### INSTRUÇÕES
1 - No texto sobre o Prexige, por quanto tempo a Anvisa suspendeu a apresentação de 400 mg?
2 - Copie do texto sobre o Prexige, sem mudar nada, o trecho que vai de "Rio - A Agência" até "a nova avaliação.".

### TEXTO FORNECIDO
___

Rio - A Agência Nacional de Vigilância Sanitária (Anvisa) determinou ontem o cancelamento do registro, em todo o Brasil, da apresentação de 100 mg do antiinflamatório Prexige (Lumiracoxibe), do laboratório Novartis. Já a de 400 mg foi suspensa por apenas 90 dias. A partir da publicação da proibição no Diário Oficial da União, quinta-feira, o produto de 100 mg será recolhido das farmácias. O Prexige é um dos antiinflamatórios mais usados no Brasil.
Na apresentação proibida (embalagens com 20 comprimidos), o uso é indicado para casos crônicos e com tratamento demorado. Já na de 400 mg (com 4 ou 7 comprimidos), o uso é para problemas mais agudos e pontuais, em que o remédio é tomado por poucos dias. Ao término dos 90 dias, a apresentação de 400 mg será submetida a nova avaliação.
Ainda segundo a Anvisa, os consumidores que estiverem utilizando o Prexige devem procurar seus médicos para que substituam o medicamento. O órgão alegou que a suspensão do Prexige foi motivada “pelas incertezas a respeito da segurança hepática do remédio”.

___

### DADOS EXIBIDOS
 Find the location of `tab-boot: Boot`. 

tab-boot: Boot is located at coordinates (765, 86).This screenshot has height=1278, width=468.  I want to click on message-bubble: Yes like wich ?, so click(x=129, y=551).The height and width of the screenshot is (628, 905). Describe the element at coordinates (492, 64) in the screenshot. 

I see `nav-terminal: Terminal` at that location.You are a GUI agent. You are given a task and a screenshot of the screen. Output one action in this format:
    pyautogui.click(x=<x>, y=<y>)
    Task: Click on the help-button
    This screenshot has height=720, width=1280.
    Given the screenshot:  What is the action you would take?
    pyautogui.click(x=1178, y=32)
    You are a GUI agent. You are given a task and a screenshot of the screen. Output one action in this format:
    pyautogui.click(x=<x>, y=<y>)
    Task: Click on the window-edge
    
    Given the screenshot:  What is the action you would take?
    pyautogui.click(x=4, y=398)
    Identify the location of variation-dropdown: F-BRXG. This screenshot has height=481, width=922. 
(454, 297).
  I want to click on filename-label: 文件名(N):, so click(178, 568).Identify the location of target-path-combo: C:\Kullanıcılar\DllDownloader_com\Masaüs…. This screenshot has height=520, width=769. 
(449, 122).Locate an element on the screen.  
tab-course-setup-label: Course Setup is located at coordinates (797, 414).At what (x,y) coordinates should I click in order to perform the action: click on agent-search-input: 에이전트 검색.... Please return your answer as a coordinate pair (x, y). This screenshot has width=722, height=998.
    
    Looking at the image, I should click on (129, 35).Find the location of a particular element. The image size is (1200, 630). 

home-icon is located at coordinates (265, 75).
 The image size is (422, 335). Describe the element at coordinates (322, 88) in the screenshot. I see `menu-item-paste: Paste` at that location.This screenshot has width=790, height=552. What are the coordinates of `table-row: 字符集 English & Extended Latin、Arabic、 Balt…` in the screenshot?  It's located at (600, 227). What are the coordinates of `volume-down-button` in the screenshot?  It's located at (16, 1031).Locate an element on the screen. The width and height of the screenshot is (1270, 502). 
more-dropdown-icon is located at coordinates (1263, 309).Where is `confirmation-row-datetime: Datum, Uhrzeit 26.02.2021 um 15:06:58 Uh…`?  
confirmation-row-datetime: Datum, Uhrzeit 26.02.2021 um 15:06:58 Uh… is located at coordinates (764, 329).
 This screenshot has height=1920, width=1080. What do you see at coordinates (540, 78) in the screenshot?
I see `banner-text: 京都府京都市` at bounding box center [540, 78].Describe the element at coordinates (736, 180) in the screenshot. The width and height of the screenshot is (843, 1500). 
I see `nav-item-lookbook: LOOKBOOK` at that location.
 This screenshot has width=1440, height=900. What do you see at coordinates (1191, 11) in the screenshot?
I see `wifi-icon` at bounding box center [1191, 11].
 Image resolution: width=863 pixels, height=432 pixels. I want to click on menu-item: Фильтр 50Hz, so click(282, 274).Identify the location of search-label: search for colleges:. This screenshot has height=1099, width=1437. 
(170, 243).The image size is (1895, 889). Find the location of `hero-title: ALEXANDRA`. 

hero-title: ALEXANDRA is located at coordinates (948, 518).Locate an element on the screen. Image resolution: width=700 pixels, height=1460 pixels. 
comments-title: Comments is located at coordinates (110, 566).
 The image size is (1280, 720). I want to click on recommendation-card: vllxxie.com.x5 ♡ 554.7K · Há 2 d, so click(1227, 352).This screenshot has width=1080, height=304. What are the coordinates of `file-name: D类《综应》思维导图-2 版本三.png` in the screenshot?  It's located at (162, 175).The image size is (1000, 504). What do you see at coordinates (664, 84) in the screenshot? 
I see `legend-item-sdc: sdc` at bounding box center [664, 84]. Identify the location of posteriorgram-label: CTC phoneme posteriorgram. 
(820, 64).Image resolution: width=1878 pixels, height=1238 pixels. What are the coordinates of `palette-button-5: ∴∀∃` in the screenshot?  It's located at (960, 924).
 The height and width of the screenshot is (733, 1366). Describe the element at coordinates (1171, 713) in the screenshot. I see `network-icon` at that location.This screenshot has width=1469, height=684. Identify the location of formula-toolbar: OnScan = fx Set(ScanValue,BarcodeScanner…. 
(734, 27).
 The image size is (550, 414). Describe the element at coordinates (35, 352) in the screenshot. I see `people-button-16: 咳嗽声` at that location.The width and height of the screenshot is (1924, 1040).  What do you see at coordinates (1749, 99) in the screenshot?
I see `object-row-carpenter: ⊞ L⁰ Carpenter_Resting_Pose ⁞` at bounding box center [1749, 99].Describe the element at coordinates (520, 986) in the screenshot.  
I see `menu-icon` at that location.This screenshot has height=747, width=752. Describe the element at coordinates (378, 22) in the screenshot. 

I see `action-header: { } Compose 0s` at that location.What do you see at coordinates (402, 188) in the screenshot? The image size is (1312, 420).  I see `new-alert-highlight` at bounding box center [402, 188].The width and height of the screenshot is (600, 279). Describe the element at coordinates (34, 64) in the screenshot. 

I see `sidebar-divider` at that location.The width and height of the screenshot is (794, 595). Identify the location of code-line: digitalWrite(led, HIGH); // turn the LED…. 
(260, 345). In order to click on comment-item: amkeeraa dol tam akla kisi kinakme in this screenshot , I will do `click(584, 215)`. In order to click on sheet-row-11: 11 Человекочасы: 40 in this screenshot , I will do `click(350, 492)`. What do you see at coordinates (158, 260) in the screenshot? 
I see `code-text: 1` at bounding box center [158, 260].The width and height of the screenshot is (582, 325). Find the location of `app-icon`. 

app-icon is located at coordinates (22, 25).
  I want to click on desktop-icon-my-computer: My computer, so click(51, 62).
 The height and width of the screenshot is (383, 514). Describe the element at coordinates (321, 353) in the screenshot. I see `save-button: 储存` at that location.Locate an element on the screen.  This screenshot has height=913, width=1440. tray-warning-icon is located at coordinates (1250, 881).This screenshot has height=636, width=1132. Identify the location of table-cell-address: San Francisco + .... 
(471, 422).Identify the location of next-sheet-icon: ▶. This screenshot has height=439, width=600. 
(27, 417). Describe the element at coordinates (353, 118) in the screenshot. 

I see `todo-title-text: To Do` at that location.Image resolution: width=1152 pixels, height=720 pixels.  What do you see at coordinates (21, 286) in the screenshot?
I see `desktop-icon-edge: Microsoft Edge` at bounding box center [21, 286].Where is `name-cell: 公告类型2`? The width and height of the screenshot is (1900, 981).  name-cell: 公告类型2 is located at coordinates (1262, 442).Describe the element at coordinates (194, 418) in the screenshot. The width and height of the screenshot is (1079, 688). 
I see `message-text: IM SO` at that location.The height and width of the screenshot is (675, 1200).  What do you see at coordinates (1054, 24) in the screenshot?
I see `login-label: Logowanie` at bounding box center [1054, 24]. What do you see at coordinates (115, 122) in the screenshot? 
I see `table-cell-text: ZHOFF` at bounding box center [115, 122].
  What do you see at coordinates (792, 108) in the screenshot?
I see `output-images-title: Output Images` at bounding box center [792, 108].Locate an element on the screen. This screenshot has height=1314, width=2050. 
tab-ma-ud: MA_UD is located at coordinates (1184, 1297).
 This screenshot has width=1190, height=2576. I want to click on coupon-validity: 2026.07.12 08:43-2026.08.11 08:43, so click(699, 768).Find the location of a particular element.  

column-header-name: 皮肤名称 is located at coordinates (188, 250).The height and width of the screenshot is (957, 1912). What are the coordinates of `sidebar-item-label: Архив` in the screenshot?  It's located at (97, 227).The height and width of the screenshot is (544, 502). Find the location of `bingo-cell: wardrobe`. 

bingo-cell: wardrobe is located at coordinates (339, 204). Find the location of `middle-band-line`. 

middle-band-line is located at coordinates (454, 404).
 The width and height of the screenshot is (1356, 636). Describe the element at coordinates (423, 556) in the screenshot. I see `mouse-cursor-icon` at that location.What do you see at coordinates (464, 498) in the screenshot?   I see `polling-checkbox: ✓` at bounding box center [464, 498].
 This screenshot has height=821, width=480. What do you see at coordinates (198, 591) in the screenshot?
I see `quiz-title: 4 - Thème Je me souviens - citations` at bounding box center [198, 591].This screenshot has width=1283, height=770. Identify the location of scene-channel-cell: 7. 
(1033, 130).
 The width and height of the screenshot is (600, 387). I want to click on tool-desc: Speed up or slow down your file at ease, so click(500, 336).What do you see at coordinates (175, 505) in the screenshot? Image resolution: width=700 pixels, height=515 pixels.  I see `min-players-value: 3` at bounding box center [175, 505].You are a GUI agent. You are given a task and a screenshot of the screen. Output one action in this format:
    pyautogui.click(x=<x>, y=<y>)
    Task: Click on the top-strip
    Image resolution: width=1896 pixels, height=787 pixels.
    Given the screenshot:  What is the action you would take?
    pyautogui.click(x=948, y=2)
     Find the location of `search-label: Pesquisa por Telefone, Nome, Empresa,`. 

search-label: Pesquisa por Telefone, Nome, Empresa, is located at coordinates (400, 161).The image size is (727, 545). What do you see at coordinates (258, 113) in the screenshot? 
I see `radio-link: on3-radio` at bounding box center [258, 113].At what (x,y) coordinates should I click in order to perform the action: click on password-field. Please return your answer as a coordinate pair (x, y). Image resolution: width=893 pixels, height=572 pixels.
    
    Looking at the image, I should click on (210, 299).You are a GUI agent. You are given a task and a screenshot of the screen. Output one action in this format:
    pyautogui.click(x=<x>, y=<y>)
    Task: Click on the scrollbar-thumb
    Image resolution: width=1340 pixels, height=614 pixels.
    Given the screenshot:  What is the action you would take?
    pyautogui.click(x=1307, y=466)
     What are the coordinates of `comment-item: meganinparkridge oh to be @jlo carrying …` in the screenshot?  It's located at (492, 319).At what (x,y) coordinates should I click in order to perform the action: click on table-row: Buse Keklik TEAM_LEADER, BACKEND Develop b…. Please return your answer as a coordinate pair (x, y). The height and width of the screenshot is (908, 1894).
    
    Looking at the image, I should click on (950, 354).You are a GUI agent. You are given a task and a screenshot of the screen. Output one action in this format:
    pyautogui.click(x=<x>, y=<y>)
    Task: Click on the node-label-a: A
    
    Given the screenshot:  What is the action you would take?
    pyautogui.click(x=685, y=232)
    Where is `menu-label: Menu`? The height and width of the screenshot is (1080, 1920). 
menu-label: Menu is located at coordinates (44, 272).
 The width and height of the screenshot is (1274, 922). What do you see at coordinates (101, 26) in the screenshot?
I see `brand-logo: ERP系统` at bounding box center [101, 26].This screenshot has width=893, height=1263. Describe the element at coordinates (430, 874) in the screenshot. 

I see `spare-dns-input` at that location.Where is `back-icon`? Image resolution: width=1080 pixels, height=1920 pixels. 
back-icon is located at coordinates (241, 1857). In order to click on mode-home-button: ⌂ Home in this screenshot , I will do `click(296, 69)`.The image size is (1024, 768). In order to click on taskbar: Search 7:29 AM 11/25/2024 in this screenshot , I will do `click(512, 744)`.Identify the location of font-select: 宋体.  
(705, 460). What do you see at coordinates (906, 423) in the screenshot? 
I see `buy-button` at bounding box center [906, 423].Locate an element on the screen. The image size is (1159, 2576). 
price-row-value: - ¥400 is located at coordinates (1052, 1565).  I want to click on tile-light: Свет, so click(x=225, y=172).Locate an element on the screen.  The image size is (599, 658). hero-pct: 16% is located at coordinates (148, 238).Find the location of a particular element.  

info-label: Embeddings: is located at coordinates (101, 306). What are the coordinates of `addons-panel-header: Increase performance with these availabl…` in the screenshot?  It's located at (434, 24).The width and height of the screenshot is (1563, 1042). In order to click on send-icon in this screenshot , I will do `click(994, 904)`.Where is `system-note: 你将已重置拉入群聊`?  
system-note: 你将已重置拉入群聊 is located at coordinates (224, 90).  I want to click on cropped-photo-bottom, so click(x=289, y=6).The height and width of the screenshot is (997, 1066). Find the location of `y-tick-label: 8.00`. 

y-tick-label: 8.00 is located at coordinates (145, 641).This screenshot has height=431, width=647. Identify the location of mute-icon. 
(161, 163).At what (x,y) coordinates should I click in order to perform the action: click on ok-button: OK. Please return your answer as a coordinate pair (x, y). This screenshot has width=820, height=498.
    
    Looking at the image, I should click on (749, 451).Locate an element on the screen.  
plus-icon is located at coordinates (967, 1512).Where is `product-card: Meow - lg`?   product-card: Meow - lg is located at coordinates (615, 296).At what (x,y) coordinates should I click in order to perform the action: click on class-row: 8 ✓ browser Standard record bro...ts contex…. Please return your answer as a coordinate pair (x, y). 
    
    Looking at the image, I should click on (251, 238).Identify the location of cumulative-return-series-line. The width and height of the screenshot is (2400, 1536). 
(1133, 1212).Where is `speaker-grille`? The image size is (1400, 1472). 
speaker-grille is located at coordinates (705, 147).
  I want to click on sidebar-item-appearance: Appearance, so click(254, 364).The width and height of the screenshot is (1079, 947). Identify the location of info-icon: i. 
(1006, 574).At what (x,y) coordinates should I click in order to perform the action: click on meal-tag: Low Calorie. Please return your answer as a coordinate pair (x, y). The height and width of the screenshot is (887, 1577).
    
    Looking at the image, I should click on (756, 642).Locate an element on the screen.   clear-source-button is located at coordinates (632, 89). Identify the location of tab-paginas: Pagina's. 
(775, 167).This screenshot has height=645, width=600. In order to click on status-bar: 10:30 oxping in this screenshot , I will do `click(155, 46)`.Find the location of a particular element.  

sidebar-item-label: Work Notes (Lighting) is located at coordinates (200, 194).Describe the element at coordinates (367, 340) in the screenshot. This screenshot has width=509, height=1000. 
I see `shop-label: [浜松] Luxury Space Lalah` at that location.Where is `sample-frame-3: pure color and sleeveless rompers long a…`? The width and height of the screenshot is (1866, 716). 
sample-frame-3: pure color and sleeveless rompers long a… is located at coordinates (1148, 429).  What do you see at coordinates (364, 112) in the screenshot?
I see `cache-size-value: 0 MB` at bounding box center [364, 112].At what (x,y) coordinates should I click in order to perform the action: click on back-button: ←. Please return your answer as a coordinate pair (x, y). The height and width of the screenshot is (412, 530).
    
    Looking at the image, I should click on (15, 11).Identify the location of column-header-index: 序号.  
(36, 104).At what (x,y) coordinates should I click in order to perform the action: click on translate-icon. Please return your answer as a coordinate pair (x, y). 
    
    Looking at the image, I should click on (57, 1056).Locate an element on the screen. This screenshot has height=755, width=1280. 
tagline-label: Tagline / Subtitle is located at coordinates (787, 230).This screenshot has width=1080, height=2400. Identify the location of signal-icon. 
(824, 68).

___

### RESPOSTAS
1 - Por 90 dias.

2 -
Rio - A Agência Nacional de Vigilância Sanitária (Anvisa) determinou ontem o cancelamento do registro, em todo o Brasil, da apresentação de 100 mg do antiinflamatório Prexige (Lumiracoxibe), do laboratório Novartis. Já a de 400 mg foi suspensa por apenas 90 dias. A partir da publicação da proibição no Diário Oficial da União, quinta-feira, o produto de 100 mg será recolhido das farmácias. O Prexige é um dos antiinflamatórios mais usados no Brasil.
Na apresentação proibida (embalagens com 20 comprimidos), o uso é indicado para casos crônicos e com tratamento demorado. Já na de 400 mg (com 4 ou 7 comprimidos), o uso é para problemas mais agudos e pontuais, em que o remédio é tomado por poucos dias. Ao término dos 90 dias, a apresentação de 400 mg será submetida a nova avaliação.